It nonetheless appears unlikely Jones will play in Saturday’s matchup with undefeated Virginia at Cameron Indoor Stadium, and that’s disappointing for people who would like to see two of the nation’s best teams at full strength.
For Duke or any other national title contender, it’s a long game. There are future meetings with Virginia (at least one, and heck, there could be three). Getting a healthy Jones back to set up the Blue Devils’ offense and spur their defense is far more important than a single January contest.
After all, Monday made clear how critical Jones is to Duke’s success, even if he doesn’t attract as much attention as some teammates. He is averaging a relatively modest 8.1 points while helping to set up the success of others.
Since his breakout performance against Kentucky on the opening night of the season, Zion Williamson highlights have become a ubiquitous staple of any conversation about the sport. In the fine tradition of Ben Simmons, Grayson Allen and Trae Young, the Duke forward has become ESPN’s designated face of the sport.
R.J. Barrett is difficult to ignore, in part because he’s a volume shooter (whose volume went up by necessity in Monday’s loss after Jones was injured). And Cam Reddish was a touted prospect as well, even if his role for much of the season has not equated to becoming a statistical dynamo.
Then there’s Jones, who ultimately is every bit as important to this Duke team as his older brother Tyus was to the national champion Blue Devils of 2014-15.
Tre Jones isn’t the scorer — or the perimeter shooting presence — his brother was during his one-year stopover in Durham. But if his necessity to Duke wasn’t entirely clear before Monday, it should be now.
Take Jones away, and Duke faces the same point guard conundrum it often has since Coach Mike Krzyzewski opted to invest heavily in one-and-done talent. Sometimes, the Blue Devils just got unlucky; the Kyrie Irving injury in 2010-11 comes to mind. Sometimes, there’s a veteran guard who can capably fill the role (think Quinn Cook). Sometimes, a Jones brother comes along.
And sometimes, no answer emerges and Duke has to piecemeal it together.

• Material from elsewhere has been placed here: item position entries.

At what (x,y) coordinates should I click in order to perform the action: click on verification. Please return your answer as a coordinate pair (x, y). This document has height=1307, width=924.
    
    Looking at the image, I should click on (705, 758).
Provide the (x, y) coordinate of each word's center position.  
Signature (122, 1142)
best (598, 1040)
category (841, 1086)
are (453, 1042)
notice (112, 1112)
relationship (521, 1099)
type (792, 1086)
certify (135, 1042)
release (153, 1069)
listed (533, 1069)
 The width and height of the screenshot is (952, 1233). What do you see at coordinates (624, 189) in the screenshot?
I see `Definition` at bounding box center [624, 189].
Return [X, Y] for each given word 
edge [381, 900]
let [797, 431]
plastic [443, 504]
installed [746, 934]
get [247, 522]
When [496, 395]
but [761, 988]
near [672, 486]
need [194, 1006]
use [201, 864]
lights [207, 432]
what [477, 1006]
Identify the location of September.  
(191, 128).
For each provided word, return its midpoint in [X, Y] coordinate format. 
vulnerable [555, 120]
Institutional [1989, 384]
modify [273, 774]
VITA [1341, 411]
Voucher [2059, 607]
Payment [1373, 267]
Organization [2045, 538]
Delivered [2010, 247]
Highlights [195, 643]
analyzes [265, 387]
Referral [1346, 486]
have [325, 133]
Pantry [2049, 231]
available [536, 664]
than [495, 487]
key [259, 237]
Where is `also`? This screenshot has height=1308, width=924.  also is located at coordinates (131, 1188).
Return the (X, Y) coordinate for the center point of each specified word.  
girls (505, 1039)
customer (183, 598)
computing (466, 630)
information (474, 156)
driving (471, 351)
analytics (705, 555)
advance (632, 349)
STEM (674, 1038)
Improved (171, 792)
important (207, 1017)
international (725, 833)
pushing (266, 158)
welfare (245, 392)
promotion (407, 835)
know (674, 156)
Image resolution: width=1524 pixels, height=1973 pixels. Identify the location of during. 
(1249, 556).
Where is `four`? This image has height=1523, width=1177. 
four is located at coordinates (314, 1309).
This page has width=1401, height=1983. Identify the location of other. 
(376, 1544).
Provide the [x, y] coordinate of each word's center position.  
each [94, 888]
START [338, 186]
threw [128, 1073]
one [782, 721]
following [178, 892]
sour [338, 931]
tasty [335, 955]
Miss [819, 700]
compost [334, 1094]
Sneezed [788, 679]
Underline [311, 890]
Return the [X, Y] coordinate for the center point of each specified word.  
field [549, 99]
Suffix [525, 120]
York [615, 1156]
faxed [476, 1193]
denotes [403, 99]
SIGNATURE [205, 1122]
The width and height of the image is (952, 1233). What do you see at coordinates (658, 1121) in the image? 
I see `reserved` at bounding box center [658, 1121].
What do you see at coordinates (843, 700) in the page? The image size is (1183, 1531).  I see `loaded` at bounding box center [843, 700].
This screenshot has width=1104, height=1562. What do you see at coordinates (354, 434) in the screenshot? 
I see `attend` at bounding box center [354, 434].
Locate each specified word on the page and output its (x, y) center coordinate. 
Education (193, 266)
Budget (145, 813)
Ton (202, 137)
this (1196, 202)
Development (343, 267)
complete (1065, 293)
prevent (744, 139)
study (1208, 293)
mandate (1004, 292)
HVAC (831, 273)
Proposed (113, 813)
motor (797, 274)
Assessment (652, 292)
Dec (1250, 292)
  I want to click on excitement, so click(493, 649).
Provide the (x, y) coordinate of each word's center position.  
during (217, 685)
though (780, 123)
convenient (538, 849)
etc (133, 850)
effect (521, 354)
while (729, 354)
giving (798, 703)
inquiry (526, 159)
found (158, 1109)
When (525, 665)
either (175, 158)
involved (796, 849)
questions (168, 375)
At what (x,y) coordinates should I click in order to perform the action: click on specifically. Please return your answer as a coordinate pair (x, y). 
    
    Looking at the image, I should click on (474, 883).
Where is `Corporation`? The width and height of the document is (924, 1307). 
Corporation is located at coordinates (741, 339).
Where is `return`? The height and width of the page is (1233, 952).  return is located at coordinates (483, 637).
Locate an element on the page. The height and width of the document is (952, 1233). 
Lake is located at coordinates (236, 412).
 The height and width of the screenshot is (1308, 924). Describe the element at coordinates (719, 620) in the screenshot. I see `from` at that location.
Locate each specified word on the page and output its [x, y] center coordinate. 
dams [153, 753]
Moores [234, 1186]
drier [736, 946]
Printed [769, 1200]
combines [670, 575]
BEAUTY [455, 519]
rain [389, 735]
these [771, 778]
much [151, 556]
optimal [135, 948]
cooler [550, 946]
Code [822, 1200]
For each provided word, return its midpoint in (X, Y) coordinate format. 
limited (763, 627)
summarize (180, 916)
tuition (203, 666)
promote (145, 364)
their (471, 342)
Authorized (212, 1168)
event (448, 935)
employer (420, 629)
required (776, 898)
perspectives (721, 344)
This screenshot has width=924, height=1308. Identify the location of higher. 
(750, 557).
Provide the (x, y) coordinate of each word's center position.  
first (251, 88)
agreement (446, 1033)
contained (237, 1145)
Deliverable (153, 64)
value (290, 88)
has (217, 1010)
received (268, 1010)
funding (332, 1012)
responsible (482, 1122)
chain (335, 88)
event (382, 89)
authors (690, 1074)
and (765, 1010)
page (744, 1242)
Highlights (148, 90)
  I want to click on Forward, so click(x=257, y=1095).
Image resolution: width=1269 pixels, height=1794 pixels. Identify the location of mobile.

In the short term, that’s bound to create problems on offense. Monday was an illustration of players attempting to adjust on the fly. It wasn’t wholly effective: The Blue Devils were 9 of 43 from three-point range, and their prescription for attacking Syracuse’s zone was to hoist more threes, but they still scored 85 points in regulation.
Which is to say, Duke will figure it out on offense more often than not, even if Jones isn’t around. It just won’t be nearly as efficient, like a symphony operating without a conductor. He’s averaging only one turnover per game. Even his older brother was closer to two an outing in his season at Duke.
That might not matter against, say, Wake Forest. It did against Syracuse. It probably will against Virginia.
The greater loss for the Blue Devils comes on defense. For as much attention as Williamson’s dunks and Barrett’s hefty scoring totals have generated, Duke is especially dangerous this season because it is fully committed at the defensive end.
Jones is a major part of that, embracing the demands of bottling up an opponent’s top guard. Syracuse can attest to the difference in a Duke defense with Jones and one without. The Orange had six points and five turnovers in 12 possessions before Jones departed. It had 89 points and 10 turnovers in 77 possessions with him off the floor.
If Krzyzewski is correct and Jones’s absence doesn’t become a long-term issue, this scare probably won’t be too costly. After facing Virginia (a team every bit as complete as Duke), the schedule turns in favor of the Blue Devils. Next week, they’ll face Pittsburgh and Georgia Tech, the two least efficient ACC offenses according to KenPom.com. After that is injury-depleted Notre Dame, a nonconference date with St. John’s and a meeting with Boston College.
Saturday’s visit from Virginia aside, time is on the Blue Devils’ side. Getting Jones healthy and ready for the stretch run is the single most important thing Duke can do in the next month.